집단에너지 시스템은 높은 에너지 생산 효율과 발전 시 탄소배출량 절감 등의 이점이 있어 활용이 느는 추세다. 집단에너지 시스템은 도입 초기에는 열원 설비와 수요단지간의 개별 연결 형태였으나, 수요지가 증가하며 최근 네트워크 형태로 발전하고 있다. 집단에너지 시스템이 네트워크 형태로 구축하면 미활용 열을 수요가 발생한 곳에 송열하는 열 연계가 가능해지고, 이는 사업자의 수익성을 개선하여 산업에 긍정적 영향을 미친다. 이에 따라 본 연구에서는 열 연계 네트워크 설계를 위한 시뮬레이션을 진행하였다. 시뮬레이션을 거쳐 열 연계 네트워크에서 연중 최대 부하가 발생하는 링크를 크리티컬 링크(Critical Link)로 구분하였다. 또한, 크리티컬 링크의 연계 배관 용량 증감에 대한 민감도 분석을 통해 연계 배관 용량을 증가시키는 것이 열 연계 네트워크 효율에 영향을 미침을 제시하였다. 본 분석 결과를 바탕으로 크리티컬 링크 중 배관 용량의 증가 대비 열 연계량 효과가 높은 지역을 우선적으로 타 집단 에너지 사업자와 열 연계를 추진하면 상호 시너지 창출이 가능할 것이다.

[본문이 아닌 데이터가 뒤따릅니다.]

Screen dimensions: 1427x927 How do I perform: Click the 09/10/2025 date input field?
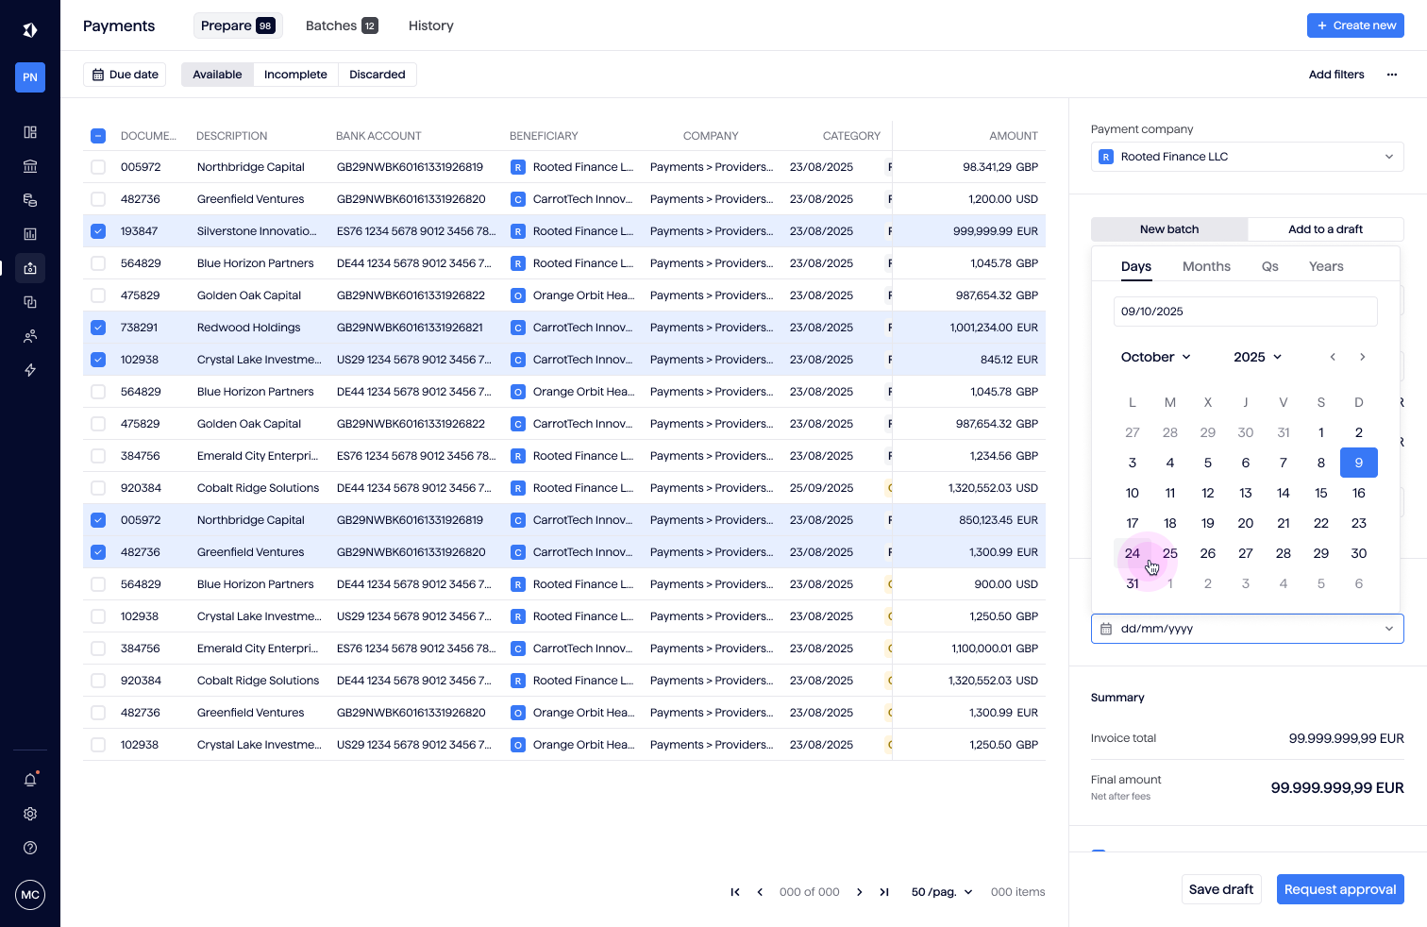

The district heating system has been successfully implemented with higher efficiency levels of energy production and reduction of carbon emissions during heat generation. Traditionally the system consisted of small number of production and demand sites, but, recently it has evolved into a network with large number of sites interconnected each other. By connecting multiple sites into a network, heat from low-cost production sites can be supplied to distant demand sites so as to lower the total operation cost. In this study, we simulate and analyze distict heating networks focused on critical links. a critical link is defined as a link in which capacity is fully utilized. If a newtork has critical links, then those cricial links become bottlenecks and it is difficult to improve the overall network efficiency.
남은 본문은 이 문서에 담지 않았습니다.